I am trying to do a tcpdump(1) filter like below. The idea is to filter all ethernet frames and where the frame ends as I understand keyword lenhas the total length of the captured packet, subtracts 85 positions and compare it byte is equal to hex 0x2.
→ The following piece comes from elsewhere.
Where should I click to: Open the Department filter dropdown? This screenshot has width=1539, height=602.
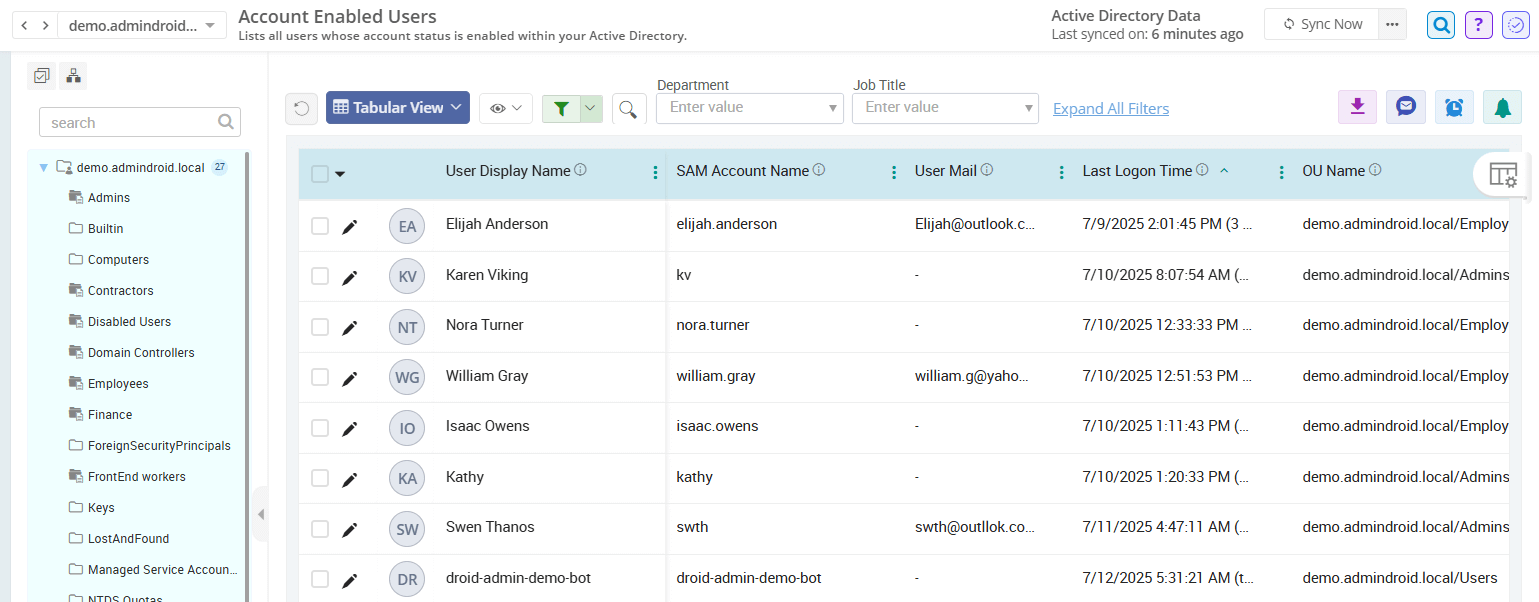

Does anybody know what am I doing wrong as tcpdump(1) does not complain when executing that command, but the filter when attached to my C program does not work I am attaching that code with setsockopt(2) SO_ATTACH_FILTER


```
sudo tcpdump 'ether [ len ] - 85 = 0x2' -dd
{ 0x80, 0, 0, 0x00000000 },
{ 0x7, 0, 0, 0x00000000 },
{ 0x50, 0, 0, 0x00000000 },
{ 0x14, 0, 0, 0x00000055 },
{ 0x54, 0, 0, 0x000000ff },
{ 0x15, 0, 1, 0x00000002 },
{ 0x6, 0, 0, 0x0000ffff },
{ 0x6, 0, 0, 0x00000000 },
```


Thanks!


----------



## bzk (Jan 7, 2016)

Hi all, 

I just figured out, the answer to my own question, I am posting it if anybody would like to learn what I did to solve my issue. This will get the captured packet length, store it in tcpdump's keyword len go back 85 positions (in bytes) and compare if position len - 85 is equal to hex 0x2.



```
sudo tcpdump 'ether [ (len)-85 ] & 0xff = 0x2' -dd


{ 0x80, 0, 0, 0x00000000 },
{ 0x14, 0, 0, 0x00000055 },
{ 0x7, 0, 0, 0x00000001 },
{ 0x50, 0, 0, 0x00000000 },
{ 0x54, 0, 0, 0x000000ff },
{ 0x15, 0, 1, 0x00000002 },
{ 0x6, 0, 0, 0x0000ffff },
{ 0x6, 0, 0, 0x00000000 },
```

This would do it!

PST:
There are no tcpdump(1) examples out there using len, at least I did not find them.


----------